◆ **WORK TO BE COMPLETED**
Please copy out, unchanged, the items between the line containing "You are a computer-use agent. Viewport: 1356px" and the line containing "pyautogui.click(x=141, y=51)", inclusive.

◆ **MATERIAL FOR THIS EXERCISE**

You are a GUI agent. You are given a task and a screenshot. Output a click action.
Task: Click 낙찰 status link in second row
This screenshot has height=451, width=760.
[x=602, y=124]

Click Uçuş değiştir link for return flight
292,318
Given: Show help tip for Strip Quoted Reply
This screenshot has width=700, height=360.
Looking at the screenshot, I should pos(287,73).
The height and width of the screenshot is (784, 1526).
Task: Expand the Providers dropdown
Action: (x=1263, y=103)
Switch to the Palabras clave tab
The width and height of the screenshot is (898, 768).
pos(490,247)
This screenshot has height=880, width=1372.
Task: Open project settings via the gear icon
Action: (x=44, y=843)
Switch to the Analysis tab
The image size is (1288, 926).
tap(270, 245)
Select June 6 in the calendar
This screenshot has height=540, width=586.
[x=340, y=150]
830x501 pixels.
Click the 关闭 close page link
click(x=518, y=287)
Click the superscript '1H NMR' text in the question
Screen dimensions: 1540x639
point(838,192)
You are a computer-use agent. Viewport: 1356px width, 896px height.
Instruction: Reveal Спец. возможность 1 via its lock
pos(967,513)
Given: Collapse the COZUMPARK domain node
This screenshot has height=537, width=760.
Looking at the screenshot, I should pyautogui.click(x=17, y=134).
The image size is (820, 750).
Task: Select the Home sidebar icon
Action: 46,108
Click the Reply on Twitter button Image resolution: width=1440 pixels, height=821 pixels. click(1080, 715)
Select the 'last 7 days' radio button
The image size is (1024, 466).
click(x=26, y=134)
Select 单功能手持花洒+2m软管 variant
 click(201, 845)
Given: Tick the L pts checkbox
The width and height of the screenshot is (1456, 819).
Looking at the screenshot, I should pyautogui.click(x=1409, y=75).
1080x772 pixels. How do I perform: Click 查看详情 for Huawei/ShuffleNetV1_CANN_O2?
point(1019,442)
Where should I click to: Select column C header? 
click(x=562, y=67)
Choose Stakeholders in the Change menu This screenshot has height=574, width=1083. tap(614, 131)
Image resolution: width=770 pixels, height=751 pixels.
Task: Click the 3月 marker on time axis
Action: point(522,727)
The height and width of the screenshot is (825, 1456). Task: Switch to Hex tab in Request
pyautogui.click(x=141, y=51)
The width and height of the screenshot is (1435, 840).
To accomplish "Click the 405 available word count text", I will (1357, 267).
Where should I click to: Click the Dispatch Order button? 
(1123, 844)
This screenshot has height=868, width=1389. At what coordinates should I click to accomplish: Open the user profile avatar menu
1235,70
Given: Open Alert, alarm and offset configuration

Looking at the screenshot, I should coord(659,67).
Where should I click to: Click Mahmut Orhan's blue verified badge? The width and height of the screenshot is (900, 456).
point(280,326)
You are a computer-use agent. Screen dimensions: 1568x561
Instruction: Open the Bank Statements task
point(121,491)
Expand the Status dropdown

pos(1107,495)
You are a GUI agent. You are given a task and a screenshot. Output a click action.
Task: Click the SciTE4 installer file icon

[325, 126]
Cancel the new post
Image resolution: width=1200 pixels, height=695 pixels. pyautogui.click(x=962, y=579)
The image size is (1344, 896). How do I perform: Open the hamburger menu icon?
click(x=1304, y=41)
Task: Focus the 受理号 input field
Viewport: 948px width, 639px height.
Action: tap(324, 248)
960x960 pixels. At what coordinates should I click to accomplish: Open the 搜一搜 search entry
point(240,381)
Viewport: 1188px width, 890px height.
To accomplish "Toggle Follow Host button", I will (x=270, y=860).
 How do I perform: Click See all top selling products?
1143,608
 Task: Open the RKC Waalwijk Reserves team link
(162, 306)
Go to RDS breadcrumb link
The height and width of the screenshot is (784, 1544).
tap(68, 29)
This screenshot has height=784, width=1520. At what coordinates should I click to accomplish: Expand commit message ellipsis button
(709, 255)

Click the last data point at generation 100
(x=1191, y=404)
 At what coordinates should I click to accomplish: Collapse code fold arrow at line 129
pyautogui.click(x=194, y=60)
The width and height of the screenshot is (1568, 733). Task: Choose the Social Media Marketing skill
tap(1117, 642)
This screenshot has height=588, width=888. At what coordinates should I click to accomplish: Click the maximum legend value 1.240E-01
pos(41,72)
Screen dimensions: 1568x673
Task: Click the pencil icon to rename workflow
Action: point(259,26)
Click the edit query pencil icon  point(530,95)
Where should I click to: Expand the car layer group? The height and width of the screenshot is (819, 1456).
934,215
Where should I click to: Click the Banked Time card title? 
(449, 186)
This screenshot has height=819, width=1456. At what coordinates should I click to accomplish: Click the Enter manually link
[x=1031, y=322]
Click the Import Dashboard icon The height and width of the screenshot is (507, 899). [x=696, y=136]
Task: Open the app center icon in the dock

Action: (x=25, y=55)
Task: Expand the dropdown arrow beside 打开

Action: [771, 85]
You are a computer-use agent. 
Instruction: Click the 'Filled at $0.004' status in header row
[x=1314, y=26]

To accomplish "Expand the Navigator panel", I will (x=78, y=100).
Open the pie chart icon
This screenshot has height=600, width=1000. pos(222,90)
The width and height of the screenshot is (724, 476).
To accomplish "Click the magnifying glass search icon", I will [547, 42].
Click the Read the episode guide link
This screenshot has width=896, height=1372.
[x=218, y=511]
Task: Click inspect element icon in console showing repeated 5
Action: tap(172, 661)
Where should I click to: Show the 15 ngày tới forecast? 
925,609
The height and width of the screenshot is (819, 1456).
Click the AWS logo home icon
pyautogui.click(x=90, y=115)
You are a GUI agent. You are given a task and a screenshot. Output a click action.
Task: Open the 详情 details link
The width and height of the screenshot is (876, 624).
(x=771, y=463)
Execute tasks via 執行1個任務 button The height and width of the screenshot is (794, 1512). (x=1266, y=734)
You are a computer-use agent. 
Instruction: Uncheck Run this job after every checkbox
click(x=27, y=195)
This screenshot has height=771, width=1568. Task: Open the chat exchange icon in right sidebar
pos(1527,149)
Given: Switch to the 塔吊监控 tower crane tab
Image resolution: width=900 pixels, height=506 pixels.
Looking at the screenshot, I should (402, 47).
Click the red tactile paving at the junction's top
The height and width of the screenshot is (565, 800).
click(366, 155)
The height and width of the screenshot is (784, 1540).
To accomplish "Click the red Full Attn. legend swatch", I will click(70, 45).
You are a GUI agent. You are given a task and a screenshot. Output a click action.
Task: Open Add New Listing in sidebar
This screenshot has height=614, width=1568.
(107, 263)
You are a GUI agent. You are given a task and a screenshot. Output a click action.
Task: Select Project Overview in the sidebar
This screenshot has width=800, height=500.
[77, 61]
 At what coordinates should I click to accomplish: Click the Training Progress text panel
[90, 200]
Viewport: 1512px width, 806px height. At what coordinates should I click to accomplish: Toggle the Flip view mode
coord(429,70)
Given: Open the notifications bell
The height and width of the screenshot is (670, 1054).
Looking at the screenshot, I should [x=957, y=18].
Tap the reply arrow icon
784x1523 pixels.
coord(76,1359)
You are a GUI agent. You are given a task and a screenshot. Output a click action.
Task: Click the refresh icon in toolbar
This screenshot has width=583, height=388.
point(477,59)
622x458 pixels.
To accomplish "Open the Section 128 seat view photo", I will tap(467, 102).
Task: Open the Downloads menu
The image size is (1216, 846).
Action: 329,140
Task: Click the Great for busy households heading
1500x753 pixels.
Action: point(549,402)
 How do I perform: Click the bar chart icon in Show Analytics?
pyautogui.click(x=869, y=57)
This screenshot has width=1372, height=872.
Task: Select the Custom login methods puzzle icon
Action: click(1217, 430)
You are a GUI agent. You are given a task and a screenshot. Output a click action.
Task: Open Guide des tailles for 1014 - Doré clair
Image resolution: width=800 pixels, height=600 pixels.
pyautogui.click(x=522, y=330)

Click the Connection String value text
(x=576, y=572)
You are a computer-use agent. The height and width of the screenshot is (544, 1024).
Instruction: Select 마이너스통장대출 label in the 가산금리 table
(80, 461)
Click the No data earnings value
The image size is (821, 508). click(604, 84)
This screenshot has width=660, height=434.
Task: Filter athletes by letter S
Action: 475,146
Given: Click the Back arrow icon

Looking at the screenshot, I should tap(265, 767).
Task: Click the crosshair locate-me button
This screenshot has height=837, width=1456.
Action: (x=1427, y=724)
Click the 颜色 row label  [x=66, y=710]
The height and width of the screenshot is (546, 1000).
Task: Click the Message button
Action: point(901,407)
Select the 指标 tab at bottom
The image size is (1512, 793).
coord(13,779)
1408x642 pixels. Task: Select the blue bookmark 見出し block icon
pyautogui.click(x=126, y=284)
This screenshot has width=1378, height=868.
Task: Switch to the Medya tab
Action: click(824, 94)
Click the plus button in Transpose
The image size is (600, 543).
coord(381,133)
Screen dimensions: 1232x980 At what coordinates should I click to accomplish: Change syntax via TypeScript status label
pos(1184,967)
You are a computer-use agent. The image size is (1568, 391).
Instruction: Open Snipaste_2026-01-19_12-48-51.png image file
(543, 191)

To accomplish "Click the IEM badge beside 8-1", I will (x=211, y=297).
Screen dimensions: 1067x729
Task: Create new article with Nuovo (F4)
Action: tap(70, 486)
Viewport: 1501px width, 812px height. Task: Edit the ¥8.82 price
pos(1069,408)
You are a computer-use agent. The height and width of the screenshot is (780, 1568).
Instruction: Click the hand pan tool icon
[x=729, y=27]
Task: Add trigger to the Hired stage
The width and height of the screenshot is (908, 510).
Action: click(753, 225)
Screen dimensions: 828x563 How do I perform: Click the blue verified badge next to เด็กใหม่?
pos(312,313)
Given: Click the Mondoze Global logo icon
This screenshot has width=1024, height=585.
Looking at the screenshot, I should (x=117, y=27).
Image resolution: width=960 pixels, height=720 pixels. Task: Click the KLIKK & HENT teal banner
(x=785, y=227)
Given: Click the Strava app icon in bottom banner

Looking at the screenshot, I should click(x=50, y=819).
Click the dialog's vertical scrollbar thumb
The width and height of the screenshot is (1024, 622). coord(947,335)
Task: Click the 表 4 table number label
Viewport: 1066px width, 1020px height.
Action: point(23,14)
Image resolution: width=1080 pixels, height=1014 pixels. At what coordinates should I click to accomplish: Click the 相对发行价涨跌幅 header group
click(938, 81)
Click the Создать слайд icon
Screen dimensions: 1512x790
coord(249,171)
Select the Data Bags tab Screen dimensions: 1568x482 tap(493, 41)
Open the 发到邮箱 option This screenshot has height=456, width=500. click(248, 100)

◆ **RESULT**
You are a computer-use agent. Viewport: 1356px width, 896px height.
Instruction: Reveal Спец. возможность 1 via its lock
pos(967,513)
Given: Collapse the COZUMPARK domain node
This screenshot has height=537, width=760.
Looking at the screenshot, I should pyautogui.click(x=17, y=134).
The image size is (820, 750).
Task: Select the Home sidebar icon
Action: 46,108
Click the Reply on Twitter button Image resolution: width=1440 pixels, height=821 pixels. click(1080, 715)
Select the 'last 7 days' radio button
The image size is (1024, 466).
click(x=26, y=134)
Select 单功能手持花洒+2m软管 variant
 click(201, 845)
Given: Tick the L pts checkbox
The width and height of the screenshot is (1456, 819).
Looking at the screenshot, I should pyautogui.click(x=1409, y=75).
1080x772 pixels. How do I perform: Click 查看详情 for Huawei/ShuffleNetV1_CANN_O2?
point(1019,442)
Where should I click to: Select column C header? 
click(x=562, y=67)
Choose Stakeholders in the Change menu This screenshot has height=574, width=1083. tap(614, 131)
Image resolution: width=770 pixels, height=751 pixels.
Task: Click the 3月 marker on time axis
Action: point(522,727)
The height and width of the screenshot is (825, 1456). Task: Switch to Hex tab in Request
pyautogui.click(x=141, y=51)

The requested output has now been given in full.